* STATED GOAL
Can you lay out the stretch of material from the line containing "Click the Charlton Athletic club badge" through the line containing "point(152,45)" as a Markdown table with the columns Row and Line, numbering each line and skipping blank ones? Leave the pictures out of the table.

* DATA RECORDS
* START *
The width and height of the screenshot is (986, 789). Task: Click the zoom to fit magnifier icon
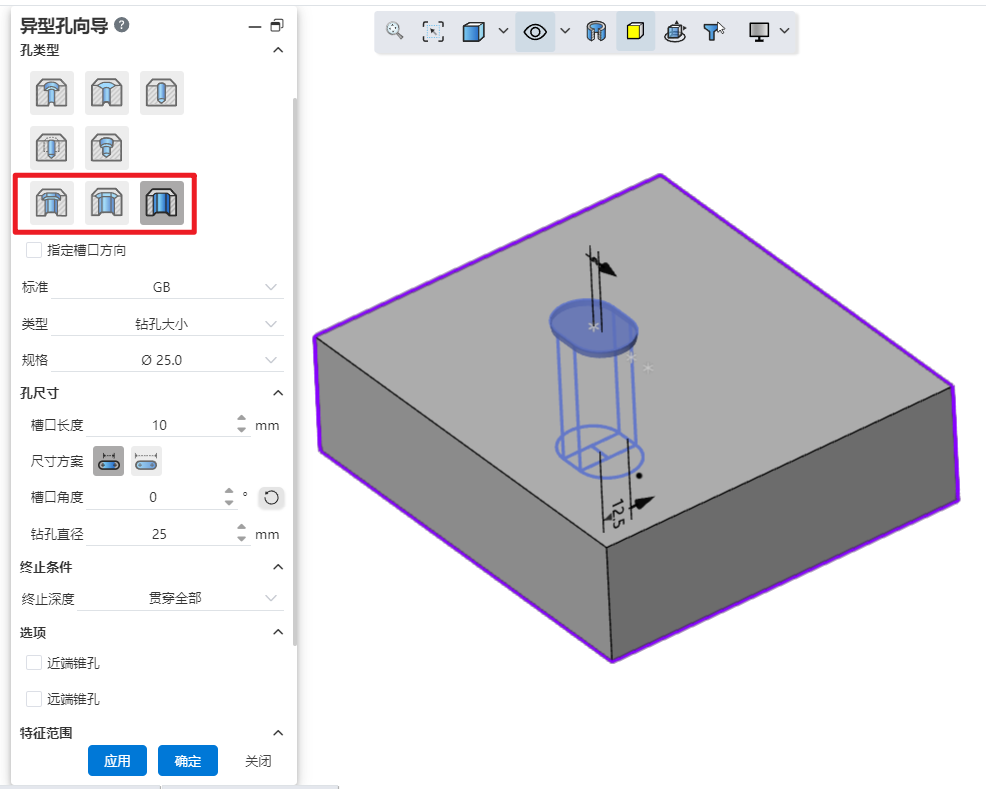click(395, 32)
* END *
* START *
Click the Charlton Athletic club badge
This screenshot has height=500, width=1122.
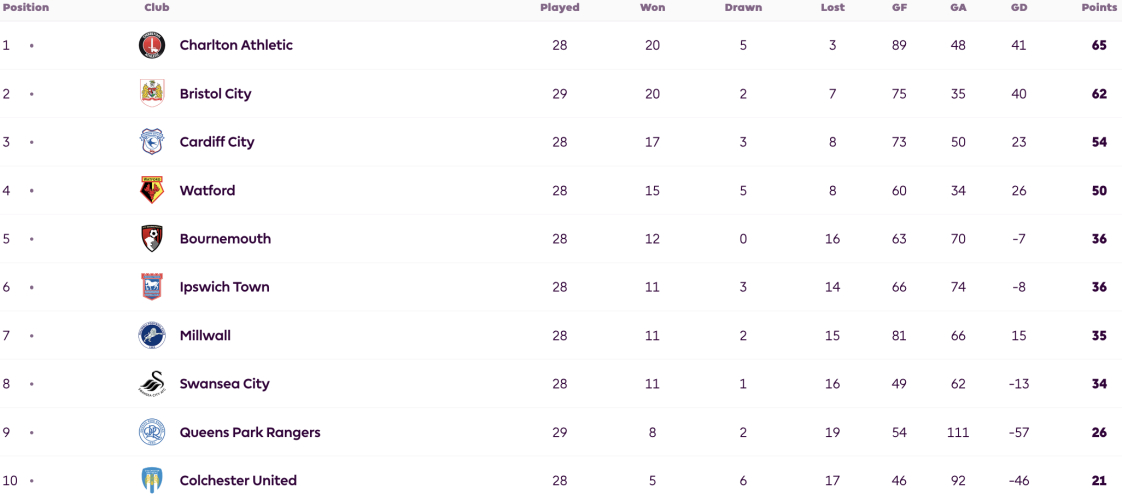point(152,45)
* END *
* RESPONSE TO THE EXERCISE
| Row | Line |
|---|---|
| 1 | Click the Charlton Athletic club badge |
| 2 | This screenshot has height=500, width=1122. |
| 3 | point(152,45) |